There were other people along the way who helped him - the recruiting officer who saw the potential, teachers and assistants who knew he had it in him and helped him to believe in himself. Once he decided to join up, his own personal army arrived in different forms and helped him achieve what he had once thought impossible. We were so proud of him during those last few months at school. Who would have thought that he would have done so well? He certainly knew what he wanted and did everything in his power to get it. Thank you to those who shared that part of his journey. I will forever be indebted to you. You know who you are and I do not need to name you.
‘Even those who do not go to university can achieve greatness and honours,’ Rob said to my mother on the day of the funeral. She seems to think that you can only attain greatness through education, but we are all different, and some of us can achieve it in other ways. My children are those sorts of people. People who live their lives to the best of their ability, collecting friends and experiences along the way, not needing books or paper certificates to tell them that they are successful. My children are people who have hearts larger than life, and who touch others without even knowing they are doing it, changing their lives forever, for the better. My boys, my pride, my loves, my children, my men.

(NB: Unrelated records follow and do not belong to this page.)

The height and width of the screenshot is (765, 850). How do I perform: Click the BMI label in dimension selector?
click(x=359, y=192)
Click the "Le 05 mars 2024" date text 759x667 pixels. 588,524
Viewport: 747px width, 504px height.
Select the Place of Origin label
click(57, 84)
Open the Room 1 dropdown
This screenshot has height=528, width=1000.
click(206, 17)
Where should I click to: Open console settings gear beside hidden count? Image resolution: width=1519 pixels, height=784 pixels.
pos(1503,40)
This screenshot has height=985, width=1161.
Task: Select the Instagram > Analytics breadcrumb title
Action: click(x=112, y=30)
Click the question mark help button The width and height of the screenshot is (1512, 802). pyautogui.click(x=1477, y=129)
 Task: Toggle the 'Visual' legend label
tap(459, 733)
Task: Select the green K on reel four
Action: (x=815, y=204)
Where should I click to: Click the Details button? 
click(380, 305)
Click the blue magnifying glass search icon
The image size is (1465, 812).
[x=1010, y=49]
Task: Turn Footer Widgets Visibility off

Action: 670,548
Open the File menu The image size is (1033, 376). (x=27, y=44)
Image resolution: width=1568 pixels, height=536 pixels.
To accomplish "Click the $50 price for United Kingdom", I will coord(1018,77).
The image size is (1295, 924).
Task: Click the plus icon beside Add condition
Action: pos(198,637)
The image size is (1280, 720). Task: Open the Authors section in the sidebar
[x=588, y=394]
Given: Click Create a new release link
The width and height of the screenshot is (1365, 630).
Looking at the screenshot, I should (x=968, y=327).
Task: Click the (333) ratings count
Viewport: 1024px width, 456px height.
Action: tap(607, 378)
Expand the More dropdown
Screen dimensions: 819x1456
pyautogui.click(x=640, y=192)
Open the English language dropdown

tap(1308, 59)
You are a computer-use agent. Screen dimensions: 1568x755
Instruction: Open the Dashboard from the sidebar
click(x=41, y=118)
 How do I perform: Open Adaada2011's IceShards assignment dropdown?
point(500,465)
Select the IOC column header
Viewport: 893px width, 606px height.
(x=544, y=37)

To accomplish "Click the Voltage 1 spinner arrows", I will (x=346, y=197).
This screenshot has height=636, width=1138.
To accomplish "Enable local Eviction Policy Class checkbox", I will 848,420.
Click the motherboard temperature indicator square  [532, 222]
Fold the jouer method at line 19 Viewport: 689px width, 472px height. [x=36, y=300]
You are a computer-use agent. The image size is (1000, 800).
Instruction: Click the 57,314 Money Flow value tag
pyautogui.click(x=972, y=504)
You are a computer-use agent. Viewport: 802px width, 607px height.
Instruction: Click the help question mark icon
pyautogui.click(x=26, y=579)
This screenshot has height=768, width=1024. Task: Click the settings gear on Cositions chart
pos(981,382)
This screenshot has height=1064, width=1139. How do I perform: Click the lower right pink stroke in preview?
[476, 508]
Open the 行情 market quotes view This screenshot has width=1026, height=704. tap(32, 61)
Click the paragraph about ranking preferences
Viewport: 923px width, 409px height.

They have picked us up and carried us on this path, the Army. People coming and going, cards, letters, flowers. I do not want any of them. I want him back. The house smells of lilies and pain. Cards flutter to the floor every morning and we go through the ritual of reading them, amazed at how many th
ere are. Some from people who we have not heard from for years, and some from people we do not know - people swimming in glue like us. We are not the first or the last. So many people, so many words, so much pain and sadness. All I want is him back. People mean well, but they cannot help - not yet. It is all still too raw and open, too selfish.
Chapter 2: Repatriation
I will never forget Lyneham. That was not how he was supposed to come home. Not in a coffin on an enormous aircraft filled with silent men and death.
He was not alone; there were two other soldiers, Lance Corporal Nigel Moffat, the Light Dragoons, and Corporal Stephen Bolger of 1st Battalion, the Parachute Regiment. Two other families who were numb like us.
One of the questions those men in suits asked was whether we would like Cyrus to be flown home on Friday 5th June or the following Tuesday. Why would we want to wait? He needed to be home - we needed him home. I couldn’t bear the thought of him lying dead, thousands of miles away. No we wanted him home as soon as possible.
Apparently the repatriation had to be within ten days. The delay is because an MOD-sponsored mortician has to fly to theatre (Afghanistan) to prepare the bodies; there are only five C-17’s available to carry coffins, and theatre wished to organise a ramp/sunset ceremony. Families are scattered all over the world and I guess they need several dates for bringing them home, so that the families can get to RAF Lyneham, Wiltshire.
Ian collected us on Thursday and took us to the Hilton Hotel, Swindon, where we were to stay the night. The repatriation is a military ceremony that the families are invited to attend, and because of the formalities of the day they need to make sure all who wish to attend are in place the night before. A maximum of seven close family/friends are funded from the public purse. Just the four of us went to meet him ... watch him come home.